Em julho deste ano, durante a missão Mars Pathfinder, milhões de pessoas na Terra puderam ver imagens do planeta Marte graças ao trabalho de um telerrobô, o veículo Sojourner.
Máquinas dessa espécie, que podem ser controladas a longa distância, estão no cerne da telepresença, "uma categoria do fazer artístico", criada pelo artista eletrônico Eduardo Kac.
Os telerrobôs de Kac abdicam qualquer caráter utilitário e tomam a forma de pássaros e até ornitorrincos. Mas essas máquinas, assim como o Sojourner, têm por objetivo explorar. Só que, em vez das paisagens de Marte, elas passeiam por ambientes planejados, onde há objetos e criaturas posicionados pelo artista. Do outro lado, no controle, monitores, linhas telefônicas e até capacetes de realidade virtual. O resultado são experiências únicas.
Apesar de trabalhar na construção dos robôs, a parte técnica não é o essencial para o artista. "Primeiro vem o conceito, depois a busca de soluções técnicas. No caso da telepresença, meu interesse não está na máquina, mas em criar o deslocamento, deslocar o processo cognitivo para um outro ambiente distante geograficamente", disse.

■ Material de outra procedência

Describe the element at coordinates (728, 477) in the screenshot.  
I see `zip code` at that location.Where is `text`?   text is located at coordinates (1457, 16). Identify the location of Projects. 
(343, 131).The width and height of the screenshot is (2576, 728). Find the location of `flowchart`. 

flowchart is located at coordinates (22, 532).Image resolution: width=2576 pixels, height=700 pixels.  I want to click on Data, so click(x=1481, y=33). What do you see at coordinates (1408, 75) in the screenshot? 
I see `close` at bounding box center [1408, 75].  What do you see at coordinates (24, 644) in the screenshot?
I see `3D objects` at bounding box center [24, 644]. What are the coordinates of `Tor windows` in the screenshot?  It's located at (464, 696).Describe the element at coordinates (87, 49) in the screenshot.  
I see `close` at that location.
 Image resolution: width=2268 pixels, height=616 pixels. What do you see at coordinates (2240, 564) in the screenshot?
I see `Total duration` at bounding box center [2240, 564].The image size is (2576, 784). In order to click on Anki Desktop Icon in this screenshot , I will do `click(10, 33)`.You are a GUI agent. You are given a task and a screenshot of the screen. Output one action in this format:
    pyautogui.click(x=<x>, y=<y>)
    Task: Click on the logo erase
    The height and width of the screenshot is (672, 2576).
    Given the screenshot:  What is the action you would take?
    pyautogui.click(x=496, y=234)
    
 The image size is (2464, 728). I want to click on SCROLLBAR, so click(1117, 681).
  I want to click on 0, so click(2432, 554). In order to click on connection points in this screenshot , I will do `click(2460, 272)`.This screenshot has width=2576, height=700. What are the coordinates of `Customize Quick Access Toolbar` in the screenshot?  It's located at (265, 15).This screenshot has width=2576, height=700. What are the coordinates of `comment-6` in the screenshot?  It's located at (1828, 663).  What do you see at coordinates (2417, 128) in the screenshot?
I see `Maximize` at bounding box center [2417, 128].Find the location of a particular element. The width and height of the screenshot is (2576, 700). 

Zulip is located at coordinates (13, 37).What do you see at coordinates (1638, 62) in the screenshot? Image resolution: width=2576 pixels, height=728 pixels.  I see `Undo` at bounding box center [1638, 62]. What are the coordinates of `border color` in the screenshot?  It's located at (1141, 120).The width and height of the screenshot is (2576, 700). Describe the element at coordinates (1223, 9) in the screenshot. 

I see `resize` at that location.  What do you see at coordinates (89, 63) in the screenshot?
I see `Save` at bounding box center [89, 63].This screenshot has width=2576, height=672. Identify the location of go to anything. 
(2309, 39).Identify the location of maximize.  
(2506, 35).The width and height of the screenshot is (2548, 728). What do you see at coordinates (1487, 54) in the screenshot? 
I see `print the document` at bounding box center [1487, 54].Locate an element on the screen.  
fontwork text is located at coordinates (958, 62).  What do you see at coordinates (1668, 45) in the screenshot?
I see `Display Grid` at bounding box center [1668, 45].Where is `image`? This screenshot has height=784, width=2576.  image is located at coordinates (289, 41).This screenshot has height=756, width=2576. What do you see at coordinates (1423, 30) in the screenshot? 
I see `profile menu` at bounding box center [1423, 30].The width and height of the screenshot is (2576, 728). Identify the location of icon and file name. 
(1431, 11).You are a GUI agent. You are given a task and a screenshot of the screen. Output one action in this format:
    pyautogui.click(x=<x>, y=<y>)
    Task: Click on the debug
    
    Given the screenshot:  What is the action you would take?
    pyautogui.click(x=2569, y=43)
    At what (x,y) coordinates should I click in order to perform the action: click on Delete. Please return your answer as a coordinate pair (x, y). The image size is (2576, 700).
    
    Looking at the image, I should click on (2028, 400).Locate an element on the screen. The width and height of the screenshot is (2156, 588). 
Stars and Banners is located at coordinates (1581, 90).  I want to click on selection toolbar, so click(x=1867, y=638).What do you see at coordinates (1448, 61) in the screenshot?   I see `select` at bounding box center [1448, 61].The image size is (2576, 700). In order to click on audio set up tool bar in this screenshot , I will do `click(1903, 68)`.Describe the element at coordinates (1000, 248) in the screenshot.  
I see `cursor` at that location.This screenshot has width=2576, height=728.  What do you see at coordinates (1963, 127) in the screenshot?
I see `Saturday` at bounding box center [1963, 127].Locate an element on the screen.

A telepresença traz consigo pelo menos dois conceitos. O primeiro é a superação das distâncias geográficas. Segundo Kac, o espaço telemático (onde computador e telecomunicação se combinam), como usado hoje, nos dá a impressão de que essa superação já ocorreu.
Mas basta um exemplo para perceber que ela é limitada: duas pessoas, uma no Japão, outra no Brasil, podem estar tendo acesso ao mesmo site, ao mesmo tempo, na Internet, sem sequer desconfiar.
No trabalho de Kac, a percepção ocorre. "Estou atrás dessa consciência. Hoje o espaço virtual é ocupado por texto, som, imagem parada e imagem em movimento. Quis transformá-lo num espaço de ação, onde se cria uma ponte mais tangível ao espaço físico", disse.
É também essa percepção que está por trás do segundo conceito da telepresença: a negociação. Mais de uma pessoa pode controlar o robô ao mesmo tempo, e, por isso, é preciso conquistar esse controle. Por outro lado cada escolha feita determina uma visão da obra e dá ineditismo à experiência.
"Penso a telepresença como uma categoria do fazer artístico, como Hélio Oiticica pensou o parangolé. Outras pessoas podem -e já começaram- fazer trabalhos do tipo. Ela começa a ser absorvida, de modo algum está canonizada."
Antes da Internet
A primeira obra de telepresença criada por Kac foi realizada antes da disseminação da Internet, no final da década de 80. "Ornitorrinco em Copacabana", exibido no "Siggraph Art Show", consistia em um monitor preto-e-branco e um telefone de teclas. Em outro ambiente, a quilômetros dali, estava o robô a ser controlado.
Cada tecla correspondia a um movimento do robô. Ao se movimentar, ele encontrava espelhos, esferas de metal e outros objetos.
"Meu primeiro desafio foi fazer um robô completamente móvel e sem fios. Isso porque a percepção só seria total dessa maneira", afirma o artista. Em seguida, o artista-ornitorrinco foi para a Lua.
Em 93, ele fez o primeiro link transatlântico, entre a Áustria e Chicago. "Atualmente, a imagem mental não depende mais da imagem ótica. Só por isso ela deve ser considerada menos real? Como determinar graus de realidade?"
Um dos últimos trabalhos de telepresença de Kac, "Avis Rara", estará sendo mostrado este mês na 1ª Bienal do Mercosul, que acontece no Rio Grande do Sul.